Catheter ablation for atrial fibrillation in patients with heart failure was associated with a significantly lower rate of a composite end point of death from any cause or hospitalization for worsening heart failure than was medical therapy. (Funded by Biotronik; CASTLE-AF ClinicalTrials.gov number, NCT00643188 .).

摘要

背景

与单纯心力衰竭患者相比,患有心房颤动和心力衰竭的患者的死亡率和发病率更高。对于接受适当治疗但仍有反应的心力衰竭患者,导管消融治疗心房颤动已被提议作为改善其预后的一种方法。

方法

我们随机分配了症状性阵发性或持续性心房颤动患者,这些患者对抗心律失常药物没有反应、有不可接受的副作用或不愿意服用这些药物,他们除了接受心力衰竭的基于指南的治疗外,还接受导管消融(179 名患者)或药物治疗(速率或节律控制)(184 名患者)。所有患者均有纽约心脏协会心功能 II、III 或 IV 级,左心室射血分数为 35%或更低,并且植入了除颤器。主要终点是任何原因导致的死亡或因心力衰竭恶化而住院的复合终点。

结果

在中位数为 37.8 个月的随访后,消融组中主要复合终点的患者明显少于药物治疗组(51 例[28.5%] vs. 82 例[44.6%];风险比为 0.62;95%置信区间[CI]为 0.43 至 0.87;P=0.007)。

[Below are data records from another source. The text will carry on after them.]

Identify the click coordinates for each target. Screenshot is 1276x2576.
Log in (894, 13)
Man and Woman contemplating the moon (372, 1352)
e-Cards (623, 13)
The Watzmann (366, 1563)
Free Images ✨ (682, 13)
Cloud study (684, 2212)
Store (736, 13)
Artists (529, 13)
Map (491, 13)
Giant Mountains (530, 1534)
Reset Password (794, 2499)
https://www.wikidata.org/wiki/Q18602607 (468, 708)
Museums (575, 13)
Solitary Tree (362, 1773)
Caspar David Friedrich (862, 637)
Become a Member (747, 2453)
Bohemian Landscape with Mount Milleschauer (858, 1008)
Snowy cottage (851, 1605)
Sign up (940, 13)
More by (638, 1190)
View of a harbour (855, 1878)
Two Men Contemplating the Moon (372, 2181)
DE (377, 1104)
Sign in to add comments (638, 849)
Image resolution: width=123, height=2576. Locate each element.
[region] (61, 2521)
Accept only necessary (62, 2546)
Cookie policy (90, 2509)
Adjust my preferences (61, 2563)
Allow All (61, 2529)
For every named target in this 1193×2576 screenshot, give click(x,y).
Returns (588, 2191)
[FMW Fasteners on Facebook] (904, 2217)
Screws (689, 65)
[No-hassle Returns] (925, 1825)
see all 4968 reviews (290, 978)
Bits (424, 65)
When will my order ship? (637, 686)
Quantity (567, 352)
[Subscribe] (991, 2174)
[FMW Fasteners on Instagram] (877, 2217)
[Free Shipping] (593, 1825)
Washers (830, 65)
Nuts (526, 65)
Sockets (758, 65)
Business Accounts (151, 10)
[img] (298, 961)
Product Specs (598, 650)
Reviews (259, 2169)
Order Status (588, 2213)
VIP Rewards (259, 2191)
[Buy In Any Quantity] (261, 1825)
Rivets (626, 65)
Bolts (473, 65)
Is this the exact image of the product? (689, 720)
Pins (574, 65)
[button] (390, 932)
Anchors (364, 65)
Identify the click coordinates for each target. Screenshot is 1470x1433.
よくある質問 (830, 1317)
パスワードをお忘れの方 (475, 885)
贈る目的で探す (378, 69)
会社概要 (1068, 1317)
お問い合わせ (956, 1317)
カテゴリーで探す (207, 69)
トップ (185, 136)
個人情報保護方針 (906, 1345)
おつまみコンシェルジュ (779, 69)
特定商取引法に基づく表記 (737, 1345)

消融组因任何原因死亡的患者明显少于药物治疗组(24 例[13.4%] vs. 46 例[25.0%];风险比为 0.53;95%CI 为 0.32 至 0.86;P=0.01),因心力衰竭恶化而住院的患者也明显少于药物治疗组(37 例[20.7%] vs. 66 例[35.9%];风险比为 0.56;95%CI 为 0.37 至 0.83;P=0.004),或死于心血管原因的患者也明显少于药物治疗组(20 例[11.2%] vs. 41 例[22.3%];风险比为 0.49;95%CI 为 0.29 至 0.84;P=0.009)。

结论

与药物治疗相比,心力衰竭患者的心房颤动导管消融治疗与任何原因导致的死亡或因心力衰竭恶化而住院的复合终点发生率显著降低相关。(由 Biotronik 资助;CASTLE-AF ClinicalTrials.gov 编号,NCT00643188)。